In der Sendung "Schwiegertochter gesucht", die von Vera Int-Veen moderiert wird, suchen Singles über den Sender RTL ihren Traumpartner - in der Regel männliche Junggesellen eine Partnerin. Dabei geben sie sich nicht selten der Lächerlichkeit preis.
Um zu zeigen, mit welchen Mitteln RTL bei Casting und Darstellung der Protagonisten vorgeht, haben Böhmermann und sein Team zwei Schauspieler engagiert und eine Wohnung im Ruhrgebiet angemietet - und die anschließend aussehen lassen wie eine "Assi-Wohnung", wie Böhmermann in seiner gestrigen Sendung die Aktion "#verafake" beschreibt.

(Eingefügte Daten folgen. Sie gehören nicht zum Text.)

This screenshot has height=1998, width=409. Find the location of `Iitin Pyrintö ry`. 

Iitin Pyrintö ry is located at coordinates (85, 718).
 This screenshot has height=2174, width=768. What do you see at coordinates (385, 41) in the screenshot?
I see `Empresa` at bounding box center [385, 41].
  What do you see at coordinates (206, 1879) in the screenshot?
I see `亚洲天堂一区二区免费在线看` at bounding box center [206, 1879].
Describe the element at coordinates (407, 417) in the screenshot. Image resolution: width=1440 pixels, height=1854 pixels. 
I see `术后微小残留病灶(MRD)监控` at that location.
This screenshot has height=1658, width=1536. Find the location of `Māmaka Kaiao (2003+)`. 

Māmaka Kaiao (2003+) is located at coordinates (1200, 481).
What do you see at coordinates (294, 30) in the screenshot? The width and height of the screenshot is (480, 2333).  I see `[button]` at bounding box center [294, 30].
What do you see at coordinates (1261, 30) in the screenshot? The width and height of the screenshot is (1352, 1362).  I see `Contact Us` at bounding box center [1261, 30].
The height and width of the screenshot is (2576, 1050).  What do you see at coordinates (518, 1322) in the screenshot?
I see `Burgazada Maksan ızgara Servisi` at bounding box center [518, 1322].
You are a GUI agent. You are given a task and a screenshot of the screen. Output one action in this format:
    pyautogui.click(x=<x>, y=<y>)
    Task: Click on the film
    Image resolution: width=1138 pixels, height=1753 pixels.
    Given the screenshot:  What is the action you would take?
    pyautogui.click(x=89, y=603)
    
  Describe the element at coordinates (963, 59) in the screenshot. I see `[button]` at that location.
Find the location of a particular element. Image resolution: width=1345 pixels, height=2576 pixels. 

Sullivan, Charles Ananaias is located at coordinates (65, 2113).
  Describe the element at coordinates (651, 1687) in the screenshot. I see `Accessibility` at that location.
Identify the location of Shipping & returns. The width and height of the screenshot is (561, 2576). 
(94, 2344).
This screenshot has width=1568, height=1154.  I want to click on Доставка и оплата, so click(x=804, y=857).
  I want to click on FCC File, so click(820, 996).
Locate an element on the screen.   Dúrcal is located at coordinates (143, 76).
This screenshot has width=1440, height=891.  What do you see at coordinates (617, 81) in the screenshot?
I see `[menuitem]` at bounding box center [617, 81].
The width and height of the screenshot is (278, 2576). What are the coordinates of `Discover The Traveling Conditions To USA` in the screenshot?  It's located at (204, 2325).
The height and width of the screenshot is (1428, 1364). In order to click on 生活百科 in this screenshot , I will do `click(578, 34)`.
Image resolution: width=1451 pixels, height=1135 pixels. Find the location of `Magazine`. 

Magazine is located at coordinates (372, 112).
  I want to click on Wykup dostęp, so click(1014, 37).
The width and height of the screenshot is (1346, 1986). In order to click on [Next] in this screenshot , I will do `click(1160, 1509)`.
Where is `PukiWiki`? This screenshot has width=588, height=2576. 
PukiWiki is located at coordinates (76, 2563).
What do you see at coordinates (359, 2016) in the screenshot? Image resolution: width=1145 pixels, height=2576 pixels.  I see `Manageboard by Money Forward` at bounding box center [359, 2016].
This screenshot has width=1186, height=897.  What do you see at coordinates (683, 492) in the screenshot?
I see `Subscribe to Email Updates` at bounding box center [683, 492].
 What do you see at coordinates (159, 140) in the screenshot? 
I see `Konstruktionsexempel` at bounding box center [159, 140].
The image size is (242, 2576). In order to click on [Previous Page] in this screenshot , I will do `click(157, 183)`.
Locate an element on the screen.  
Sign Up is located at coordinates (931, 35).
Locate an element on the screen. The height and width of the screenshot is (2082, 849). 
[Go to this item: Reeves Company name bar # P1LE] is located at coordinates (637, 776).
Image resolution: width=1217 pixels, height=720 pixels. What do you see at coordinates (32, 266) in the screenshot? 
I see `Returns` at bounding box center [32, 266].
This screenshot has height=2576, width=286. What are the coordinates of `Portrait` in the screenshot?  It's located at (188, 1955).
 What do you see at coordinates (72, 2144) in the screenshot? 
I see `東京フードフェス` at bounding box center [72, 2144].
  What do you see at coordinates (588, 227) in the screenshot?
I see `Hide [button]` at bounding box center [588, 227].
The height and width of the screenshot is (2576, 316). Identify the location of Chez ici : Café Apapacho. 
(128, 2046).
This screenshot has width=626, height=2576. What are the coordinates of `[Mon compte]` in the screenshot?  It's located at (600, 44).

Die Kunstfiguren, der 21-jährige Robin und sein 38-jähriger Vater Rene Schulte, bewarben sich anschließend bei RTL. Robin wurde mit schrägen Hobbys ausgestattet - das Sammeln von Schildkrötenfiguren und das Beobachten von Zügen. Das führte zum Erfolg - im Rahmen der neuen Staffel sind die beiden bereits zu sehen gewesen.
Geringe Bezahlung, Alkoholkonsum egal, Dokumente unwichtig
Die Besuche der "Schwiegertochter-gesucht"-Redakteurinnen filmte das "Neo Magazin Royale" mit versteckter Kamera - und deckte dabei Folgendes auf: Für 30 Drehtage bot RTL Vater und Sohn lediglich 150 Euro Aufwandsentschädigung an. Trotz der Aussage des "Vaters", täglich acht Flaschen Bier zu trinken, kreuzte die Redakteurin bei der Frage nach regelmäßigem Alkoholkonsum "Nein" an. Zudem störten sich die Mitarbeiter der Sendung nicht daran, dass kein Personalausweis vorgelegt werden konnte - die Ausrede, dass die Unterlagen bei der Ex-Frau lägen, genügte den Redakteuren. Außerdem ließen sie die Kandidaten eine eidesstattliche Versicherung unterschreiben, dass sie nicht geistig beeinträchtigt sind. Ein Vertragsexemplar ließ die Produktionsfirma nicht da - eine Kopie soll RTL erst zwei Wochen nach Ausstrahlung zugesandt haben.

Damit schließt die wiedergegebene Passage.